• _Written problem A_: Please rewrite the records from the line with "This screenshot has height=980, width=1214." up to and including the line with "Action: pos(905,41)", substituting "Explorer" for "Finder" and keeping everything else the same.

We’ve got not one, not two, but three gigs this weekend:

Saturday afternoon at Wokingham Festival, with food, real ale and a live music line-up running from our set at 5.

Saturday evening at the Rose and Crown, Sandhurst (rare opportunity to see the full 5-piece band do 90 minutes for free!).

Monday lunchtime (it’s a bank holiday remember!) in the Acoustic Tent at Carshalton Environmental Fair.

In between all of that lot, on Sunday I’m squeezing in a meet and greet followed by headlining the Steerage Ball (steampunk for the willing to get dishevelled) at Weekend at the Asylum with the Filthy Spectacula.

See you at something!

Brave new worlds

This Sunday sees the full band, original-songs incarnation of Kindred Spirit play Richmond’s On the Edge music festival. It’s our highest-profile gig for a while (though not a very long set – be punctual if you want to see us, at 1pm!) and should be a great event in general (fingers crossed for no rain).

It will also be the gig debut of my new electric violin, which I’m tremendously excited about (get behind me, feedback! I have a super-rock-looking shiny black instrument that kills you stone dead).

And it will be the Kindred Spirit gig debut of Stevie Mitchell on flute, saxophone and backing vocals, whom some of you know as my girlfriend (and many more people in the world know as a superb musician in her own right, I hasten to emphatically add!).

Several new chapters open … be there to witness it at the start …

Against odds

The last two Filthy Spectacula performances have gone surprisingly well. Not surprisingly because we usually struggle, but because in each case there were what the economists would call ‘headwinds’ to a successful set for all concerned.

Ten days ago we were headlining the Pirates’ Ball at Steampunk Wales. The idea was well-conceived I think: a lot of steampunks don’t want to go to a rock gig, they’d rather have amusing music they can listen to sitting down and having a drink without getting sweat all over their gorgeous, expensive and impractical costumery. But some do want to dance around to rock-n-roll, so have a couple of evening events with chap-hop and similar solo artists for one camp, and a rock bands night, rather less classy, for the other. And we are certainly a good match for that latter vacancy (less so for the former class of steampunk crowd and event, which we have played to the evident mild frustration of both parties).

Unfortunately, doors for this event were at 7. By the time we finally took to the stage at just past 11, there had been substantial sets by three other acts who were not, I will dare to say publicly, very well suited either to the audience’s expectations and desires or to being warm-up acts for the Filthy Spectacula. Barely half a dozen people had been seen dancing all night, albeit to a comedy-punk duo and two backing track-driven two-pieces, and most of the people who had been in the room at some point had already left. Our expectations were low by the time we finally played.

And yet, those people who were left, or came back out of the hotel lounge when we started, proved to belong to that relatively rare breed the dancing uninhibited steampunk, and we had a very good and fun, albeit slightly tight on time, set with lots of great feedback afterwards.

A week later, we played on the Floating Globe stage at Lakefest. A very mixed festival (not necessarily in a bad way), but that second stage is where a lot of the more alternative and energetic music hangs out, and by mid-evening Saturday it was busy and ripe for a high-energy band (with all due respect to reggae groovers Samsara Collective who played before us). So the right event and the right slot, according to us, the crowd and the organisers, even if we’d never willingly clash with Jonny Kowalski and the Sexy Weirdos.

• _Text and element-pointing records_:
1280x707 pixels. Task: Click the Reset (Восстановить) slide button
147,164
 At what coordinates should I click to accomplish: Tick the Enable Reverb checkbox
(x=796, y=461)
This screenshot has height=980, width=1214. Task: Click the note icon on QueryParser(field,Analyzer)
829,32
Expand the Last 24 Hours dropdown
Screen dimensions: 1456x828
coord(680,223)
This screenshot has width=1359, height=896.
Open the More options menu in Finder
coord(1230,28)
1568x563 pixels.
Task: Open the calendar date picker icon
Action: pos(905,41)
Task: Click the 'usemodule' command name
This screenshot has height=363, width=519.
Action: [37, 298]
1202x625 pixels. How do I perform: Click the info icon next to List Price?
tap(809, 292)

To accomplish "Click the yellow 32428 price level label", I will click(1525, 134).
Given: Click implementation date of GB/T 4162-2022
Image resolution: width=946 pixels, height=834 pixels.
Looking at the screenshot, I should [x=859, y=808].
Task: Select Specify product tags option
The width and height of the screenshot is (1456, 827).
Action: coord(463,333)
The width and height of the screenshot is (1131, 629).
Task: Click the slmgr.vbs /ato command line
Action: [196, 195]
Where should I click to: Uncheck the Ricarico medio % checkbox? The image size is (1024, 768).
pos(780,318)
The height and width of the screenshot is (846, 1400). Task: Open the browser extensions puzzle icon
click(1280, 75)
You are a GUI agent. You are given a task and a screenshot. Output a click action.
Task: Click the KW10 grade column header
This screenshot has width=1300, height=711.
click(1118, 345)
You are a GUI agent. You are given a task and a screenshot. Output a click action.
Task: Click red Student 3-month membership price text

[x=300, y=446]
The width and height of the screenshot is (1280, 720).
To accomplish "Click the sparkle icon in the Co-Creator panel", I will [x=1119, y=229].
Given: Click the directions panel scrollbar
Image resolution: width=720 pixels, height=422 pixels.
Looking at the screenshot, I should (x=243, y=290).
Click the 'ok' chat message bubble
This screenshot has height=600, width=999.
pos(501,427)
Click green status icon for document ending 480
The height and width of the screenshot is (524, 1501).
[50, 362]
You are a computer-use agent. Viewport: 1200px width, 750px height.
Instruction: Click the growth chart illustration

• _Written problem B_: According to the gig update, why did the Steampunk Wales organizers set up separate evening events for chap-hop and solo artists and for rock bands?

• _Task solution A_:
This screenshot has height=980, width=1214. Task: Click the note icon on QueryParser(field,Analyzer)
829,32
Expand the Last 24 Hours dropdown
Screen dimensions: 1456x828
coord(680,223)
This screenshot has width=1359, height=896.
Open the More options menu in Explorer
coord(1230,28)
1568x563 pixels.
Task: Open the calendar date picker icon
Action: pos(905,41)

• _Task solution B_: Many steampunks don't want a rock gig. They would rather sit down with a drink and listen to amusing music without sweating on their expensive costumes. Others do want to dance to rock-n-roll, so holding separate events let each group have its own night.